Visit to California DMV offers challenges for Idahoan

'What is it you don’t understand about what I just told you?”Fill out the paper and come back tomorrow. Not today. Tomorrow.'

Steve Crump
Opinion: The Times News (Twin Falls
)
A visit to any of the 44 Division of Motor Vehicles offices around Idaho is nothing to be anxious about. The folks you’ll find inside are pretty much like the crowd standing in queues for All You Can Eat Shrimp at the Golden Corral.

Not so in California, where I moved las month. The Sacramento DMV is Oz, plain and simple.

Inside the front door stands a man — let’s call him the Ringmaster, because no other term will do — whose job it is to manage the demands of the strangest crowd you’d never want to meet. Some are off their meds, others are confused, most are angry, some are trying to pass a California driver’s test with no knowledge of any other language than Pashtu. And quite a few have not bathed in some time.

The Ringmaster’s job is not to suffer fools gladly. And he does it so well.

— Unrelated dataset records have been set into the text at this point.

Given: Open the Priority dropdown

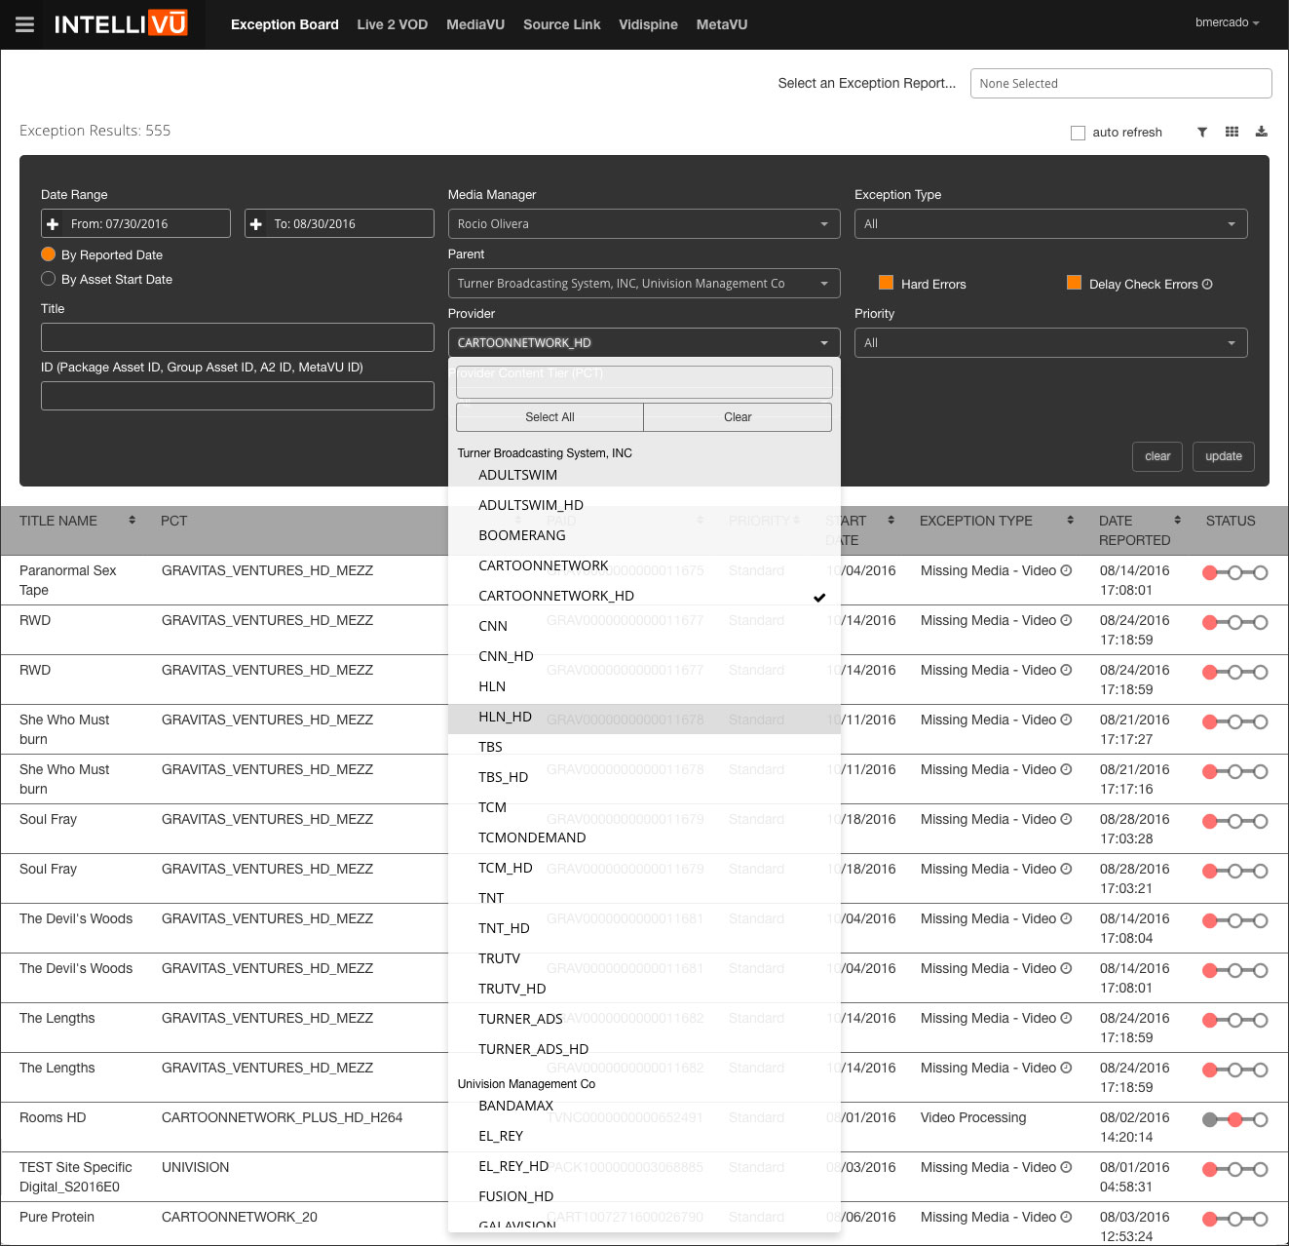Looking at the screenshot, I should click(1050, 343).
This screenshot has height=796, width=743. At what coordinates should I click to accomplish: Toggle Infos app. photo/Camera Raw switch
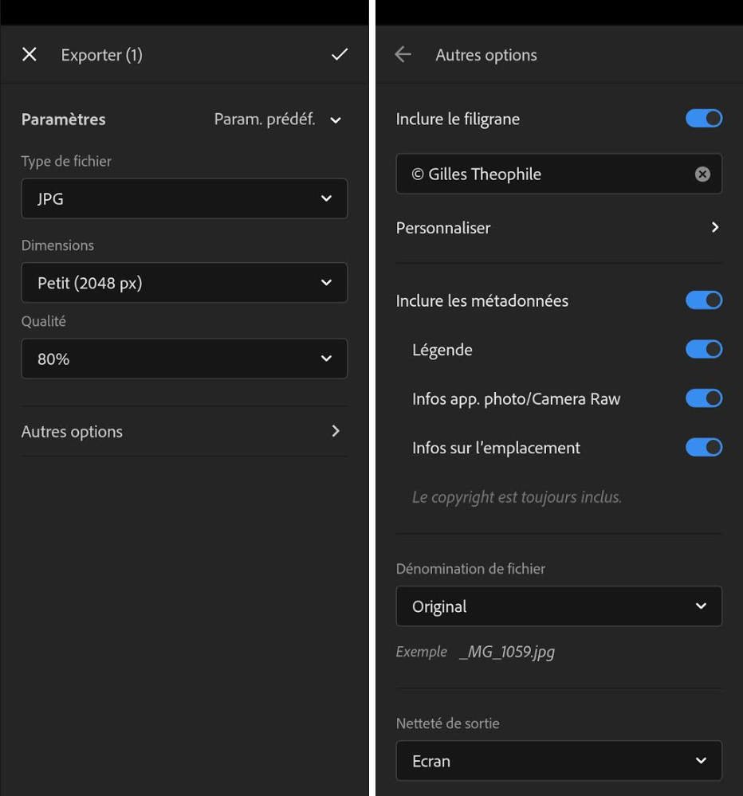(x=704, y=398)
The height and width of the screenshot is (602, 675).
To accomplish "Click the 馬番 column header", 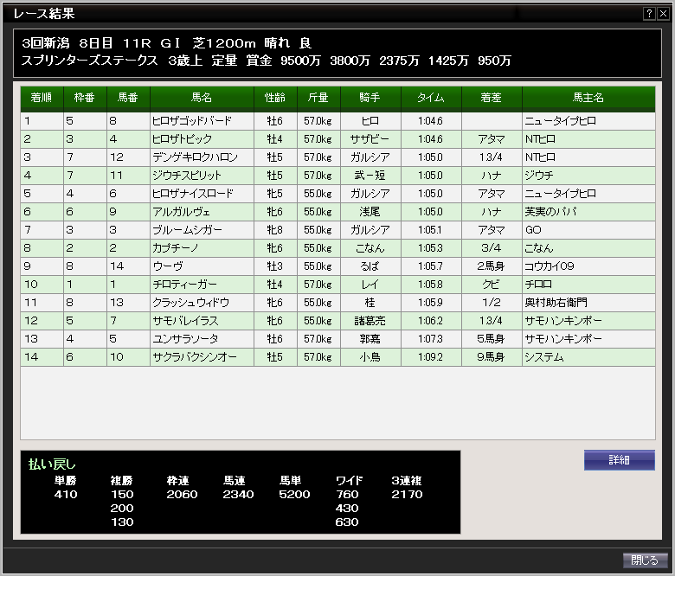I will [x=128, y=99].
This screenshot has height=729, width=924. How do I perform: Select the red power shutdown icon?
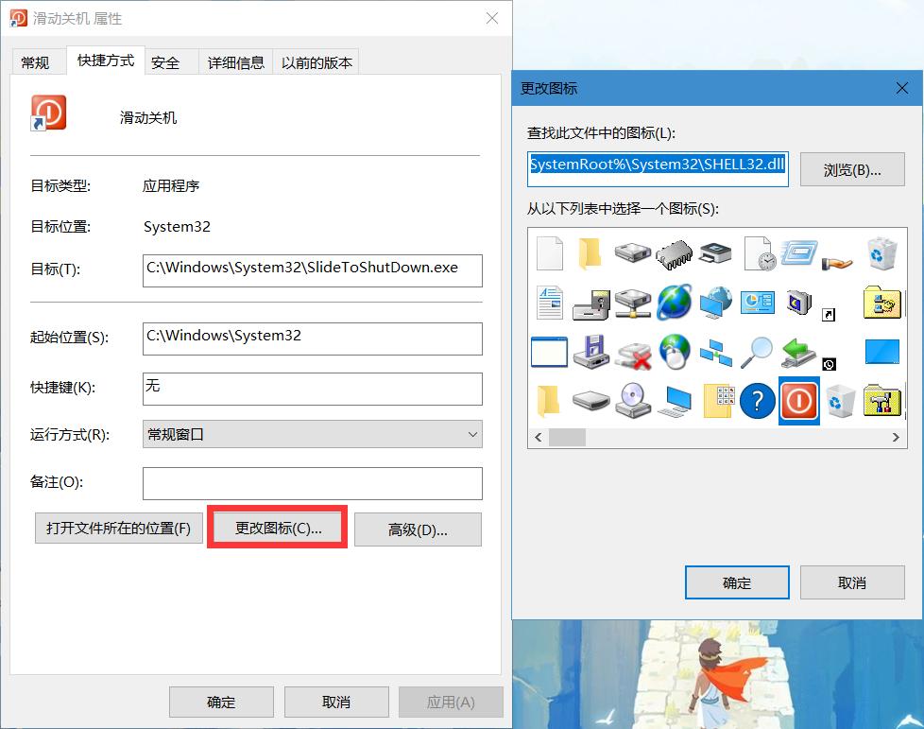click(x=798, y=401)
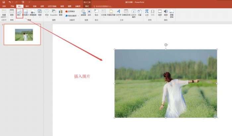This screenshot has width=232, height=136.
Task: Click the Action star icon
Action: [x=89, y=13]
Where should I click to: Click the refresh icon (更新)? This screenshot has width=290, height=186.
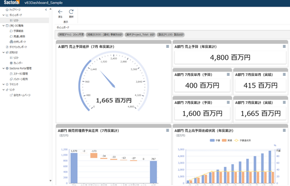[71, 12]
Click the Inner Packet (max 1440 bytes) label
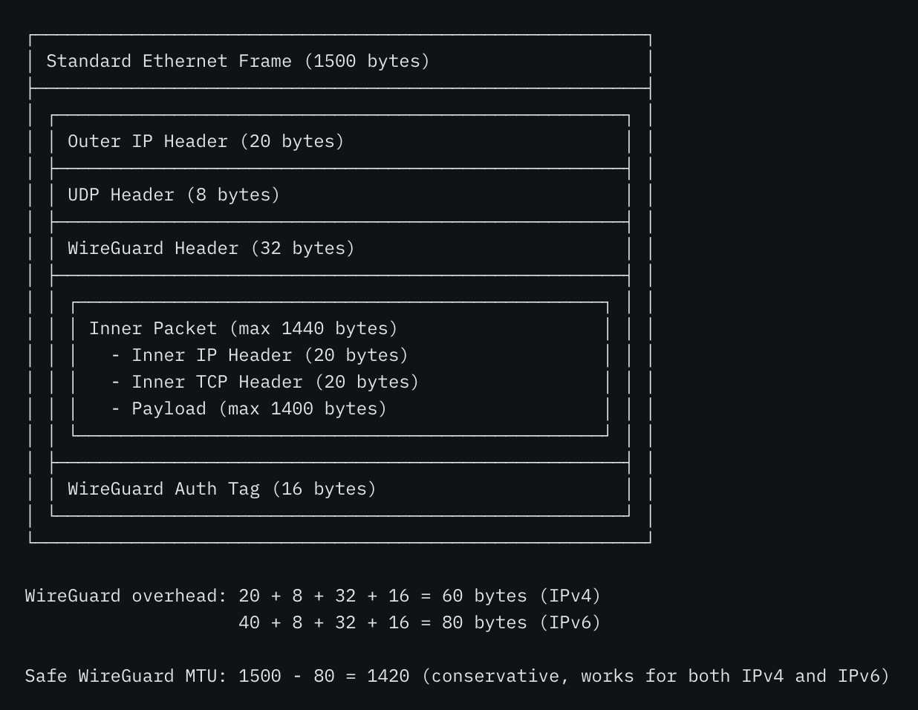 click(244, 328)

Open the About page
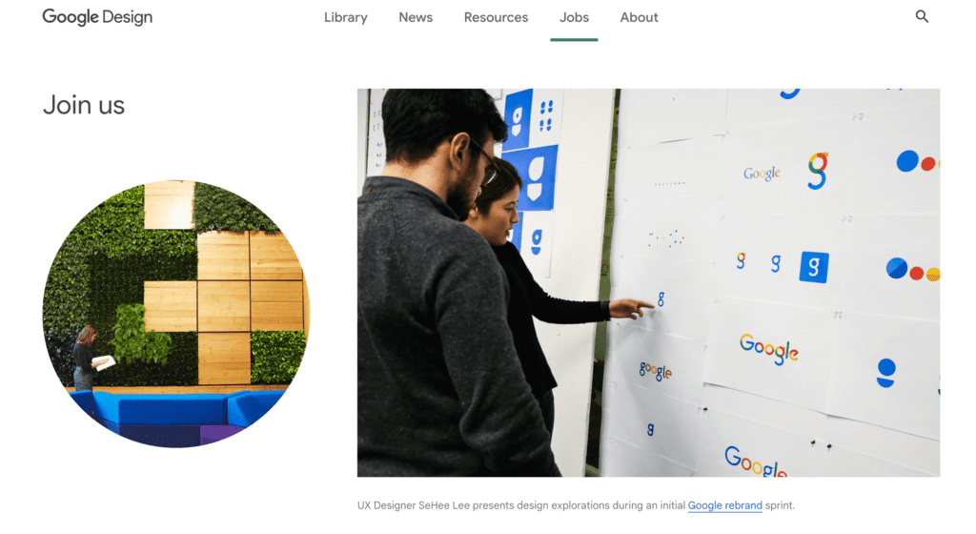[640, 17]
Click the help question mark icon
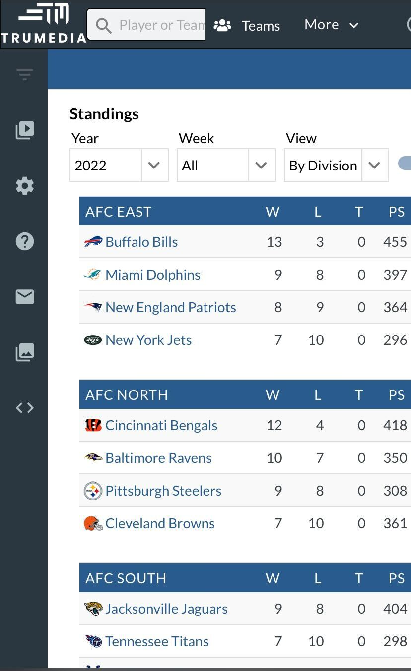Viewport: 411px width, 671px height. click(x=25, y=241)

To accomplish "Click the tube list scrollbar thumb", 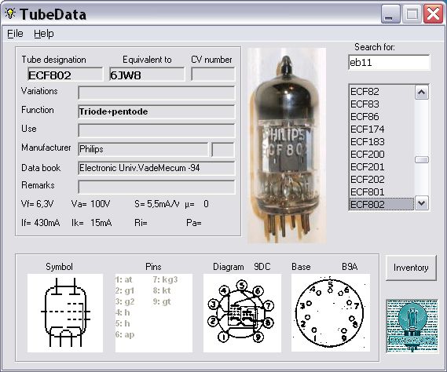I will point(422,160).
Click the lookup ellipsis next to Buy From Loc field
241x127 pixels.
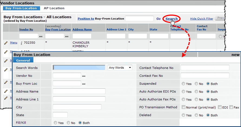(84, 84)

“What is it you don’t understand about what I just told you?” he said to a customer while I was standing in line nearby. “Fill out the paper and come back tomorrow.

“Not today. Tomorrow.”

The Ringmaster clearly has some sort of supervisory position with the California Department of Motor Vehicles, but he’s not paid enough. The man is a poster child for stroke.

And yet as a whole, this particular California DMV office seems to grasp fully that they’ve collectively fallen through the rabbit hole and can’t do much about it. I’m sure there are librarians and cops and teachers and other normal people who visit the Broadway office, but they’re mostly outnumbered by aliens from the Planet Zircon.

One fellow I encountered had failed his eighth consecutive driver’s test. He didn’t take it well.

As a couple of security guards looked on tensely, he was remonstrating with his license examiner about how Jerry Brown —California’s current and former governor — was out to get him. And always had been.

The driver’s license testing comes at the end of the process at the DMV. My wife Victoria missed two of the 34 questions on her test and got her license. I missed eight and didn’t.

Which means that come Monday, the Ringmaster and I will have to tango again.

I wonder what color the sky over DMV will be that morning?